◆ Exercise description ◆
Quote the whole listing verbatim.

===== Supplied entries =====

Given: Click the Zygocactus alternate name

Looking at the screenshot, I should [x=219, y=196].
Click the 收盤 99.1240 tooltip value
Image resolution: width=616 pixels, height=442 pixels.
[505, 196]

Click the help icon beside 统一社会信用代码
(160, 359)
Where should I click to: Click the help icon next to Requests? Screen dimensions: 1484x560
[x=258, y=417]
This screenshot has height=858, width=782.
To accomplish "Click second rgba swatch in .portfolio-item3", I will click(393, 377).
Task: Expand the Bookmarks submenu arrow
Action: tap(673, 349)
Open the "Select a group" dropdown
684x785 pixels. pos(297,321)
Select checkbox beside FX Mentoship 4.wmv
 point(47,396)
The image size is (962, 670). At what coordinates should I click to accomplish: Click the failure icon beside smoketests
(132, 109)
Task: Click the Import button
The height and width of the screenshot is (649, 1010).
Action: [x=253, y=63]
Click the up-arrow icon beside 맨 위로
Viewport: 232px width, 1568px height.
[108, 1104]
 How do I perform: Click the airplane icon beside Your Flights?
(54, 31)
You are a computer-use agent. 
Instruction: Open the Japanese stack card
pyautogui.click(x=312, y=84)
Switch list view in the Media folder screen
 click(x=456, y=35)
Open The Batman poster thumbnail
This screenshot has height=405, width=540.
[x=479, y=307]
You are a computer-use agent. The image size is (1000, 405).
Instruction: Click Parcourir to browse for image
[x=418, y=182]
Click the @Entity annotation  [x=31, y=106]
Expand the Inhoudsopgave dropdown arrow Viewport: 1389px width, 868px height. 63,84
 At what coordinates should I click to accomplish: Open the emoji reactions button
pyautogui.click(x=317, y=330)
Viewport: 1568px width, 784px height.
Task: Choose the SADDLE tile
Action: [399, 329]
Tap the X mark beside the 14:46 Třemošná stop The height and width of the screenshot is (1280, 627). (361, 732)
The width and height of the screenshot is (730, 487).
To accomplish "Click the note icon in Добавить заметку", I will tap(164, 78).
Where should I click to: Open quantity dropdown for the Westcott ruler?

=====

◆ Task result ◆
Given: Click the Zygocactus alternate name

Looking at the screenshot, I should [x=219, y=196].
Click the 收盤 99.1240 tooltip value
Image resolution: width=616 pixels, height=442 pixels.
[505, 196]

Click the help icon beside 统一社会信用代码
(160, 359)
Where should I click to: Click the help icon next to Requests? Screen dimensions: 1484x560
[x=258, y=417]
This screenshot has height=858, width=782.
To accomplish "Click second rgba swatch in .portfolio-item3", I will click(393, 377).
Task: Expand the Bookmarks submenu arrow
Action: tap(673, 349)
Open the "Select a group" dropdown
684x785 pixels. pos(297,321)
Select checkbox beside FX Mentoship 4.wmv
 point(47,396)
The image size is (962, 670). At what coordinates should I click to accomplish: Click the failure icon beside smoketests
(132, 109)
Task: Click the Import button
The height and width of the screenshot is (649, 1010).
Action: [x=253, y=63]
Click the up-arrow icon beside 맨 위로
Viewport: 232px width, 1568px height.
[108, 1104]
 How do I perform: Click the airplane icon beside Your Flights?
(54, 31)
You are a computer-use agent. 
Instruction: Open the Japanese stack card
pyautogui.click(x=312, y=84)
Switch list view in the Media folder screen
 click(x=456, y=35)
Open The Batman poster thumbnail
This screenshot has height=405, width=540.
[x=479, y=307]
You are a computer-use agent. The image size is (1000, 405).
Instruction: Click Parcourir to browse for image
[x=418, y=182]
Click the @Entity annotation  [x=31, y=106]
Expand the Inhoudsopgave dropdown arrow Viewport: 1389px width, 868px height. 63,84
 At what coordinates should I click to accomplish: Open the emoji reactions button
pyautogui.click(x=317, y=330)
Viewport: 1568px width, 784px height.
Task: Choose the SADDLE tile
Action: [399, 329]
Tap the X mark beside the 14:46 Třemošná stop The height and width of the screenshot is (1280, 627). (361, 732)
The width and height of the screenshot is (730, 487).
To accomplish "Click the note icon in Добавить заметку", I will tap(164, 78).
Where should I click to: Open quantity dropdown for the Westcott ruler?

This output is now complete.